Cognitive Tests May Help Detect Early Alzheimer’s in Patients Without Symptoms

A Keck School of Medicine of USC study shows that cognitive tests can detect early Alzheimer’s disease in  older adults who do not present symptoms yet.

The study “Detectable Neuropsychological Differences in Early Preclinical Alzheimer’s Disease: A Meta-Analysis” was published in the journal Neuropsychology Review.

It is estimated that 5 million people in the United States have Alzheimer’s disease, and that number could climb to 16 million by 2050, according to the Alzheimer’s Association.

Long before symptoms arise, amyloid plaques (aggregates of beta-amyloid protein), along with tangles of the tau protein, start to accumulate, interfering with normal function of the brain. These brain changes can be detected through positron emission tomography (PET) scan or cerebrospinal fluid analysis. However, such tests are not generally available, are invasive and extremely expensive.

“In the last decade or so, there has been a lot of work on biomarkers for early Alzheimer’s disease,” Duke Han, PhD, Keck School of Medicine of the University of Southern California neuropsychologist and associate professor of family medicine, said in the press release.

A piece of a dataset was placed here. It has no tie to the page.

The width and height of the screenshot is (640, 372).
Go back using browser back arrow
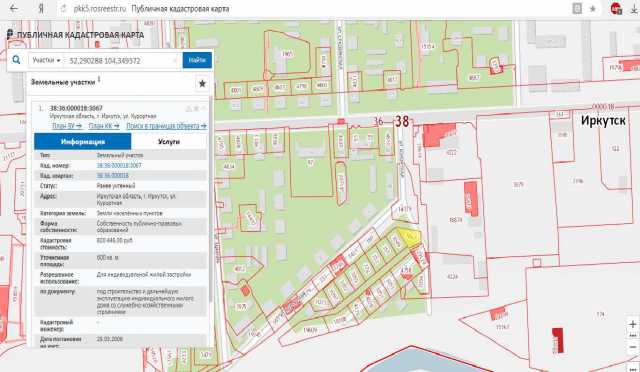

“There are new imaging methods that can identify neuropathological brain changes that happen early on in the course of the disease. The problem is that they are not widely available, can be invasive and are incredibly expensive. I wanted to see whether the cognitive tests I regularly use as a neuropsychologist relate to these biomarkers,” he added.

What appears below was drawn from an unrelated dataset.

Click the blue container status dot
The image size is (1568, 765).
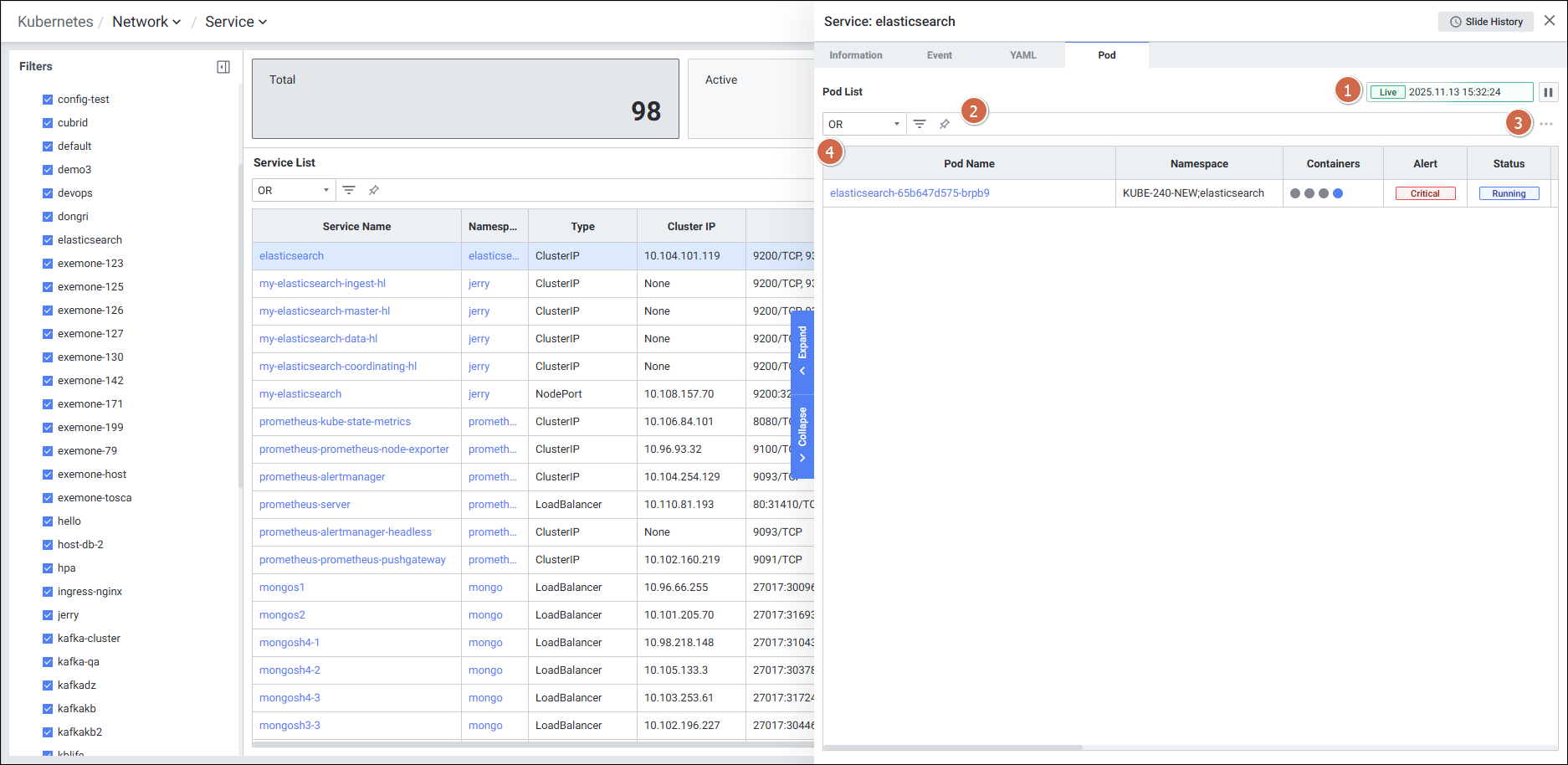pos(1338,193)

Han and his colleagues performed an analysis of 61 studies to investigate if cognitive tests could be used to identify early Alzheimer’s disease in adults older than 50 with normal cognition and its association with these biomarkers. PET scan or cerebrospinal fluid analyses were used to detect amyloid plaques and tau pathology.

The researchers found that patients with amyloid plaques performed worse on these tests of global cognitive function, memory, language, visuospatial ability, processing speed and attention/working memory/executive function than patients without the plaques.

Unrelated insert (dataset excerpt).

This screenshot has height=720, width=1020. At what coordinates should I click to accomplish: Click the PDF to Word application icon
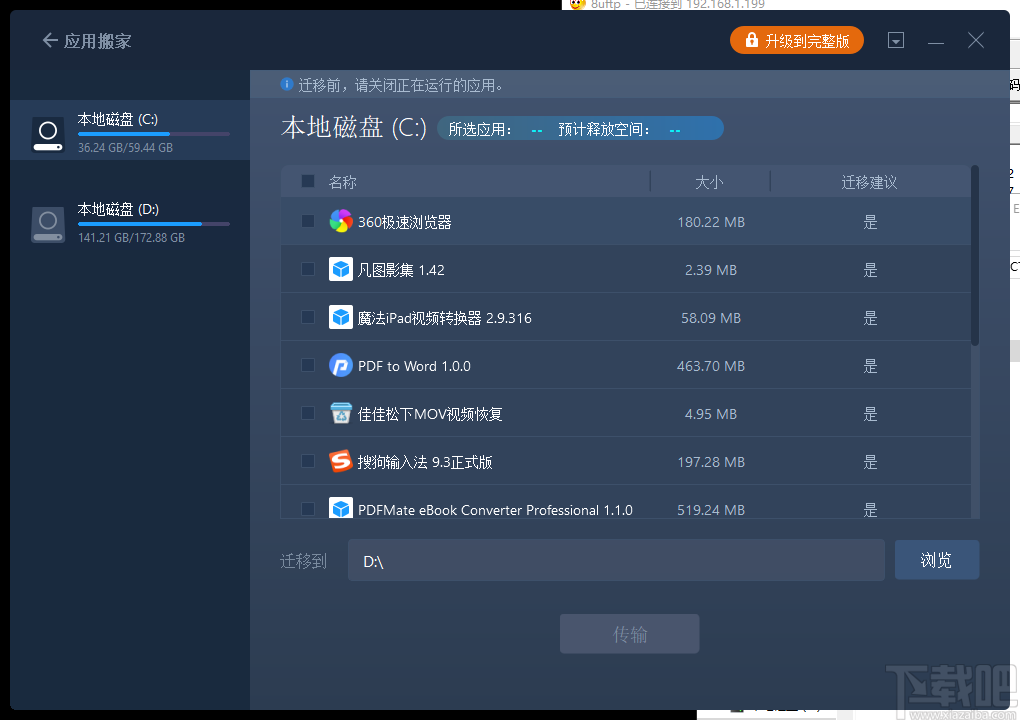click(x=341, y=365)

“The presumption has been that there would be no perceivable difference in how people with preclinical Alzheimer’s disease perform on cognitive tests. This study contradicts that presumption,” Han said.

These findings highlight the value of incorporating cognitive testing into routine and annual checkups for older people. Importantly, these tests would help to diagnose and better manage early Alzheimer’s disease, such as using different medications or strategies early on, and interfering in a positive way in the progression of the disease.

“While there’s no cure for Alzheimer’s disease, the earlier you know that you’re at risk for developing it, the more you can potentially do to help stave off that diagnosis in the future,” Han said. “For example, exercise, cognitive activity and social activity have been shown to improve brain health.”


  1. While my husband’s neurologist tells my husband that there is no concern for dementia, he has had sleep apnea for at least 7 years (CNS and OSA).
    I see cognitive problems almost on a daily basis. it would be so helpful to know if he is in a symptomatic, but not diagnosed state. It is hard for a spouse to understand the slow processing, forgetting conversations, asking the same question that was just asked, lack of awareness and poor judgement. There are many decisions that arise every day, some of which are highly important (ie financial, long term planning, etc). Plus it is very frustrating when your spouse wants to deny any problems, as he does not want to have a diagnosis of dementia. He won’t admit any problems and therefore he won’t be helped unless there is a way to determine a pre-dementia concern. I truly appreciate your work and the science behind this study. Thank you so very much.